Every religion's got 'em. Christianity has its Fred Phelps (of "God Hates Fags" fame) and its racist Christian Identity groups; Muslim extremists are in the news so much it takes effort to remember that they're a small band of nutcases; Hindus have been implicated in Indian nationalist attacks against Muslims; Pagans have the occasional racist nutjob who thinks Asatru or Druidism is about ethnicity and "White power"; and even Zen Buddhism had, during World War Two, leaders who supported slaughter in the name of Japanese nationalism.

And yep, Judaism's got them too. Haaretz reports on "The King's Torah", a collection of Halacha (Jewish religious law) put together by nutcase rabbis Yitzhak Shapira and Yosef Elitzur. It claims that "Thou shalt not murder" applies only "to a Jew who kills a Jew", that it's fine to kill children of Israel's enemies because "it is clear that they will grow to harm us", and that non-Jews are "uncompassionate by nature", and should be dealth with harshly to "curb their evil inclination". An expose in the Israeli tabloid Ma'ariv called the book "Jewish terror".

One of the book's authors, Shapira, was suspected in 2008 of involvement in a rocket attack on a Palestinian village; no arrests were made. The other author, Elitzur, penned article in a religious bulletin saying that "the Jews will win with violence against the Arabs."

Most Jewish leaders have renounced these guys as grade-A doofuses, with one religious group calling for the government to confiscate the book and arrest its authors. But they have found support from a handful of extremists. mostly notably among West Bank "settlers" -- a group more properly described as "invaders and thieves", who are of course happy for any religious authority to justify their actions.

The book is published by a yeshiva in the West Bank settlement of Yitzhar; in January, Israeli security officers raided the yeshiva and arrested ten settlers, several of whom were suspected of involvement with the arson and vandalism of a Palestinian mosque.

"The King's Torah" reflects a fringe viewpoint held by a minority of rabbis in the West Bank, said Avinoam Rosenak, a Hebrew University professor specializing in settler theology.
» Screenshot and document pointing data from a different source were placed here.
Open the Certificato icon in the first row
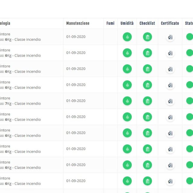 coord(170,37)
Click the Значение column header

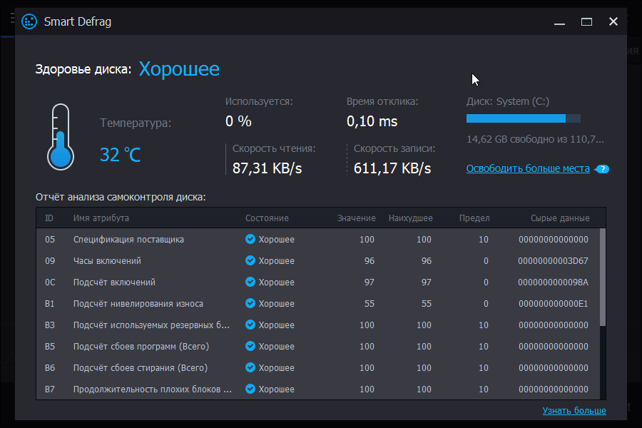[357, 218]
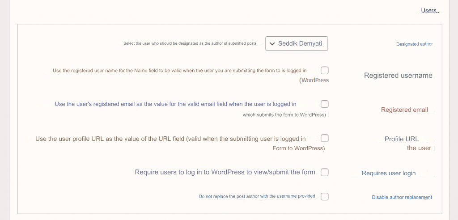
Task: Click the Requires user login label
Action: tap(389, 173)
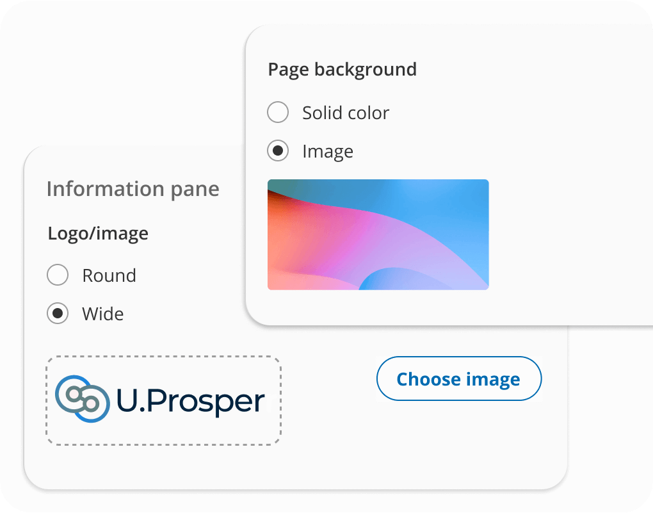Click the dashed border of the logo box
This screenshot has height=513, width=653.
pos(163,357)
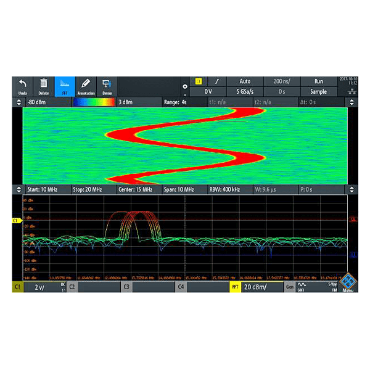Viewport: 370px width, 370px height.
Task: Click the Undo arrow icon
Action: pos(22,86)
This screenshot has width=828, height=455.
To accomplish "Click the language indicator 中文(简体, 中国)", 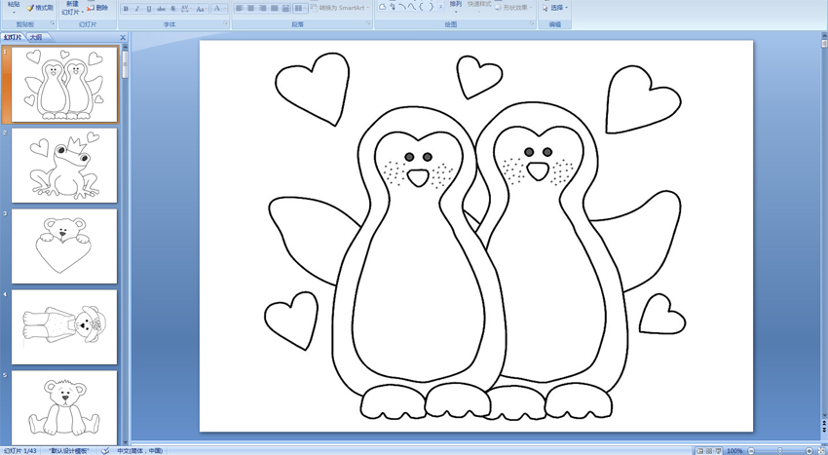I will 139,450.
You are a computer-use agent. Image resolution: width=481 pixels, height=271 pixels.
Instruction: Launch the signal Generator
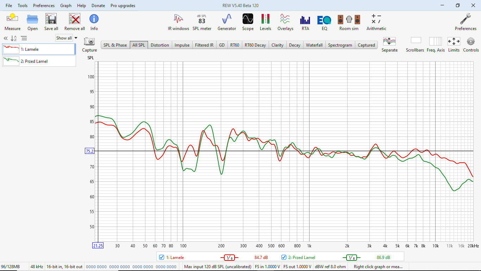(x=227, y=22)
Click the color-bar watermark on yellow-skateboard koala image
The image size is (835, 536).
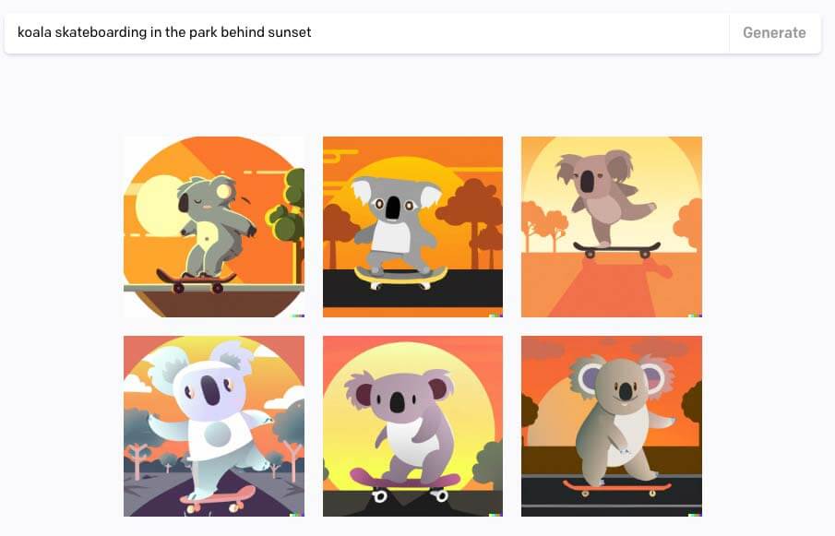(x=495, y=316)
Asher Cohen, a Bar Ilan University political science professor, thought its influence would be "zero" because it appeals only to extreme ideologues.


At the entrance to Moriah, a large Jewish bookstore steps from the Western Wall, copies of "The King's Torah" were displayed with children's books and other halachic commentaries. The store manager, who identified himself only as Motti, said the tome has sold "excellently."
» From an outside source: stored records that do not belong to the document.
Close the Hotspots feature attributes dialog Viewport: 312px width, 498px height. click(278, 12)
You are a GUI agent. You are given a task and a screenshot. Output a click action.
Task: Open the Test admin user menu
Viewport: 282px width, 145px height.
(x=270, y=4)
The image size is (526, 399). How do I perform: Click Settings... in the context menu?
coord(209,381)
The yeshiva declined to comment on publication statistics. But Itzik, a Tel Aviv-area book distributor hired by the yeshiva who declined to give his last name because of the book's nature, said the yeshiva had sold 1,000 copies to individuals and bookstores countrywide. He said an additional 1,000 copies were now being printed.

Mendy Feldheim, owner of Feldheim Publishers, Israel's largest Judaica publishing house, said he considered this a "nice" sales figure for a tome of rabbinic Halacha in Israel.